┌──

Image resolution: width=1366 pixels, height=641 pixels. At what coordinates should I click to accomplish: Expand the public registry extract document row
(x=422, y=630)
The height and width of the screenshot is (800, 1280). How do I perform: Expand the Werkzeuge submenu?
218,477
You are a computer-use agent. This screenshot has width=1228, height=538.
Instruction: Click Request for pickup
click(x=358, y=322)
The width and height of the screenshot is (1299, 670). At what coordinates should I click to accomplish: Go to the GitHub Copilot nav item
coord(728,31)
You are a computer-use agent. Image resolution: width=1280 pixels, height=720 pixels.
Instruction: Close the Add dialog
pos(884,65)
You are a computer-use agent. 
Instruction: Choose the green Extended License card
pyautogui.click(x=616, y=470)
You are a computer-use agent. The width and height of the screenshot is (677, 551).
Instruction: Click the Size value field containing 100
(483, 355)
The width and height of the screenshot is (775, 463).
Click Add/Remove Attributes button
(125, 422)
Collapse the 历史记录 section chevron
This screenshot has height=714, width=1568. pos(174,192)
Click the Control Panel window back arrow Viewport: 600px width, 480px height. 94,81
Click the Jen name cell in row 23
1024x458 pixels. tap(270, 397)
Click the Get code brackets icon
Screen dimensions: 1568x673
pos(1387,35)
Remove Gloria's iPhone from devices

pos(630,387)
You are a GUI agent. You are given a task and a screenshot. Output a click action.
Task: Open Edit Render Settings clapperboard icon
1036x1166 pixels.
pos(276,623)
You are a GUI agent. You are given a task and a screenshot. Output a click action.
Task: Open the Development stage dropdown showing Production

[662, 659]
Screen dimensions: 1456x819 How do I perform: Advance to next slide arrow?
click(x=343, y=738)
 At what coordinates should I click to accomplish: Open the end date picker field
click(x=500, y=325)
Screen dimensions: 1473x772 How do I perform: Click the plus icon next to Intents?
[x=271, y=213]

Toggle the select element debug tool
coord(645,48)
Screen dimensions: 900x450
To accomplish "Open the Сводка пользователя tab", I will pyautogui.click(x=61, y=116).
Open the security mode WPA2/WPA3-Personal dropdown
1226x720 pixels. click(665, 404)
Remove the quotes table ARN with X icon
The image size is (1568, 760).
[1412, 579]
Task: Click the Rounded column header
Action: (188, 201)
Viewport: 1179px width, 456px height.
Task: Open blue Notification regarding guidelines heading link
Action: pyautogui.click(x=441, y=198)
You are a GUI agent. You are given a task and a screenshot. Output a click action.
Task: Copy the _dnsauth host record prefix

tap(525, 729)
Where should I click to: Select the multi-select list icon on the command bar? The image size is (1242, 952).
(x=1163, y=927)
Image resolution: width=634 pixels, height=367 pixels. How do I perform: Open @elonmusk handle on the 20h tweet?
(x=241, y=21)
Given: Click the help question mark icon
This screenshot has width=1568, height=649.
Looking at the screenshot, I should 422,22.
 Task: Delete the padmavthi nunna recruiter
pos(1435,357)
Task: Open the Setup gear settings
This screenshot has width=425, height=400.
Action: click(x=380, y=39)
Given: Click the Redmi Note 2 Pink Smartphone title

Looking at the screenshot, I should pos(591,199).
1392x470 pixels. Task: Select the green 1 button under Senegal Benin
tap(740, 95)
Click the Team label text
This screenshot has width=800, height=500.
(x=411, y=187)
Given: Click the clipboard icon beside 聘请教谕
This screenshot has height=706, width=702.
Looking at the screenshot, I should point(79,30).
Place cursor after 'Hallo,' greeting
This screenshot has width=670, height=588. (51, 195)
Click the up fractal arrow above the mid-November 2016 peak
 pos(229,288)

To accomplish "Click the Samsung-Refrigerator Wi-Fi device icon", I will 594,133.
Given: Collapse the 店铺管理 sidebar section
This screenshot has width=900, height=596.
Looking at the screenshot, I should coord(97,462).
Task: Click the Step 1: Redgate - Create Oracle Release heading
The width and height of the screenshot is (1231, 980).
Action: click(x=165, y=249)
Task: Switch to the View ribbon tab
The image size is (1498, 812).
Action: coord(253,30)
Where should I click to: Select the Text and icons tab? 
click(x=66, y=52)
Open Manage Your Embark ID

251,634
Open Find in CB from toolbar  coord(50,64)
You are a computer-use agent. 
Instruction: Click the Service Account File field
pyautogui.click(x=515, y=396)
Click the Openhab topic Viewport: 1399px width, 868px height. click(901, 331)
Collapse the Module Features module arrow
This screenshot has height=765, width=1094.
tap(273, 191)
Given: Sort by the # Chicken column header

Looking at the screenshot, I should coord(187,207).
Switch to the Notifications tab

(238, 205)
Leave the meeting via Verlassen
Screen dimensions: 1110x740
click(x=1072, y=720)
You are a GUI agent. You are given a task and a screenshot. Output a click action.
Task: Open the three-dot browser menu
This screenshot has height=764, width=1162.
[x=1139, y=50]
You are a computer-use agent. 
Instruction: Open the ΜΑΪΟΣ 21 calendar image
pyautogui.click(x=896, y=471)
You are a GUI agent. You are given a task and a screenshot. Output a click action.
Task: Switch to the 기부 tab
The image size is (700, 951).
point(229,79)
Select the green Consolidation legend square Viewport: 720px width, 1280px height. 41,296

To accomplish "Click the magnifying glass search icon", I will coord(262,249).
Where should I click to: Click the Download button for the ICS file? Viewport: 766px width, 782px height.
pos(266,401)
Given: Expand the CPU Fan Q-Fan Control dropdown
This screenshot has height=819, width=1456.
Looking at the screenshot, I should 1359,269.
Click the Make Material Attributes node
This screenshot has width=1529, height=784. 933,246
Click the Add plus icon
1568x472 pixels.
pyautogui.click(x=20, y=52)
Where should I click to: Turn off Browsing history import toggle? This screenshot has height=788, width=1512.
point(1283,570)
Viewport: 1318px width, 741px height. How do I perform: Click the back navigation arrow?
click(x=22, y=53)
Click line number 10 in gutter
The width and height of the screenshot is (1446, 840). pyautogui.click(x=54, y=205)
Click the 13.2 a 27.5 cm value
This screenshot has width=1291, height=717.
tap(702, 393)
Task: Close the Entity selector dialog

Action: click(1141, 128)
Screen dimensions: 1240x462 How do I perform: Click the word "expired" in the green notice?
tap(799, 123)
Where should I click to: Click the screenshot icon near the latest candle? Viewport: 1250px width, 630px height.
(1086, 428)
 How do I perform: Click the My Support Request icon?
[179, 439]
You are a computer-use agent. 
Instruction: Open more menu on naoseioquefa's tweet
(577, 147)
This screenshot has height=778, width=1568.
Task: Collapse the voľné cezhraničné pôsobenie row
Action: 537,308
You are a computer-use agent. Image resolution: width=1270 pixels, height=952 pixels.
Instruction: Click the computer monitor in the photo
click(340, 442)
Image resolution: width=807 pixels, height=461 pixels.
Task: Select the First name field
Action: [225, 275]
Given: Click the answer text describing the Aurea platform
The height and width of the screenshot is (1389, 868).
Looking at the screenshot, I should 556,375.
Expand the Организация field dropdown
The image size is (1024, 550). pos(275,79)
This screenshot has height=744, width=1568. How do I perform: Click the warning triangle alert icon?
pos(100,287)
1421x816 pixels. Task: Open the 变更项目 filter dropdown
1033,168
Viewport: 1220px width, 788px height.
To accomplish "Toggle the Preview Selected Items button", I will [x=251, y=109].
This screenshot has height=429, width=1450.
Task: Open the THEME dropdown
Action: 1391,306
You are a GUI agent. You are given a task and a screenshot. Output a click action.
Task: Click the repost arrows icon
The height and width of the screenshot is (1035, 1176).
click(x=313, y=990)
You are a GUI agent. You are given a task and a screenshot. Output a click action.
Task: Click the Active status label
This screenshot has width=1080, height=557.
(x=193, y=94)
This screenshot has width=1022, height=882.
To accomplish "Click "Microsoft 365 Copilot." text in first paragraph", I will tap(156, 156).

└──

GOAL:
Can you turn everything from the first line down to the line containing "pyautogui.click(x=616, y=470)" into a JSON list of strings, one string per line, leaving out blank lines?

RESPONSE:
[
  "Image resolution: width=1366 pixels, height=641 pixels. At what coordinates should I click to accomplish: Expand the public registry extract document row",
  "(x=422, y=630)",
  "The height and width of the screenshot is (800, 1280). How do I perform: Expand the Werkzeuge submenu?",
  "218,477",
  "You are a computer-use agent. This screenshot has width=1228, height=538.",
  "Instruction: Click Request for pickup",
  "click(x=358, y=322)",
  "The width and height of the screenshot is (1299, 670). At what coordinates should I click to accomplish: Go to the GitHub Copilot nav item",
  "coord(728,31)",
  "You are a computer-use agent. Image resolution: width=1280 pixels, height=720 pixels.",
  "Instruction: Close the Add dialog",
  "pos(884,65)",
  "You are a computer-use agent. ",
  "Instruction: Choose the green Extended License card",
  "pyautogui.click(x=616, y=470)"
]